Under common law, a corporation’s ultra vires acts are deemed void and unenforceable.
Under the Revised Model Business Corporation Act (RMBCA), the validity of ultra vires acts cannot be challenged on the grounds that the corporation lacked the power to act.
Piercing the Corporate Viel
Generally, shareholders, directors, and officers are NOT personally liable for the liabilities and obligations of the corporation. However, courts may disregard the corporate form and hold individual corporate shareholders, directors, and officers personally liable for actions taken on behalf of the corporate entity.
A court will pierce the corporate veil and hold the shareholders personally liable in the following situations:
(1) the corporation is acting as the alter ego of the shareholders – where there is little or no separation between the shareholder and the corporation (i.e. where an individual utilizes the corporate form for personal reasons);
(2) where the shareholders failed to follow corporate formalities;
(3) the corporation was inadequately capitalized at its inception to cover debts and prospective liabilities; OR
(4) to prevent fraud.
A court is more likely to pierce the corporate veil for tort actions rather than contract disputes.
Dividend Decision Board of Directors
Decisions to declare dividends or make distributions to shareholders are within the discretion of the Board of Directors, and are normally protected under the business judgment rule.
Only the Board of Directors have the power to issue dividends (an Officer cannot). Once a distribution is declared, the shareholder affected has a legal right to that distribution.
Shareholder and Dividend Rights
Generally, a shareholder DOES NOT have the right to compel a corporation to issue a distribution (whether in the form of a dividend or otherwise), UNLESS such right is expressly granted in the Articles of Incorporation.
However, a court will interfere with the Board’s discretion and order a dividend/distribution upon a showing:
(1) of bad faith or dishonest purpose; AND
(2) that funds were available for the dividend/distribution.
Proxy Agreements
A shareholder may vote her shares at a shareholders meeting without physically attending the meeting through the use of a proxy.
A valid proxy must be signed on:
(a) an appointment form; OR an electronic transmission. AND
(b) delivered to the corp or agent of corp
An oral proxy appointment is invalid.
An individual who is granted the power to vote another’s shares by a proxy MUST act in accordance with any agreement between the parties. A shareholder may also grant a proxy holder the ability to vote shares as the proxy holder deems appropriate.

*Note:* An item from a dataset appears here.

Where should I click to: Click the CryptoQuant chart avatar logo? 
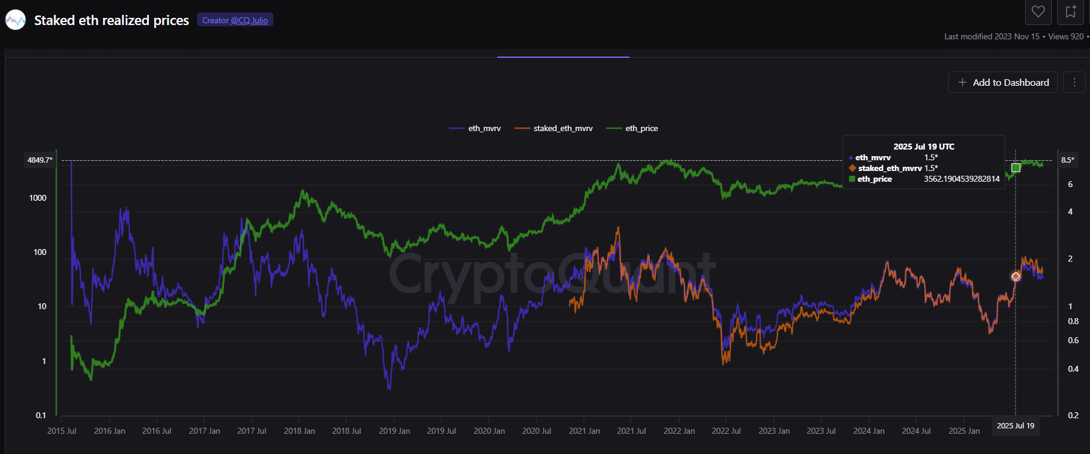coord(15,19)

A proxy is only valid for 11 months, unless the proxy provides otherwise.
Proxy Revocability
Proxy agreements are freely revocable by the shareholder, even if the proxy states that it is irrevocable (any action inconsistent with the grant of the proxy acts as a revocation).
One exception to this rule is a proxy coupled with an interest or legal right, which is irrevocable if the proxy expressly states as such.
Shareholder Voting Agreements
Shareholders may enter into a binding voting agreement, also known as a voting pool, which provides for the manner in which they will vote their shares.
Under such an agreement, shareholders retain ownership of their stock, and the contract may be specifically enforced. It does not need to be filed with the corporation and there is no time limit.
Shareholder Voting Agreement
In general, an agreement between directors as to how to vote (i.e., a pooling agreement) is unenforceable.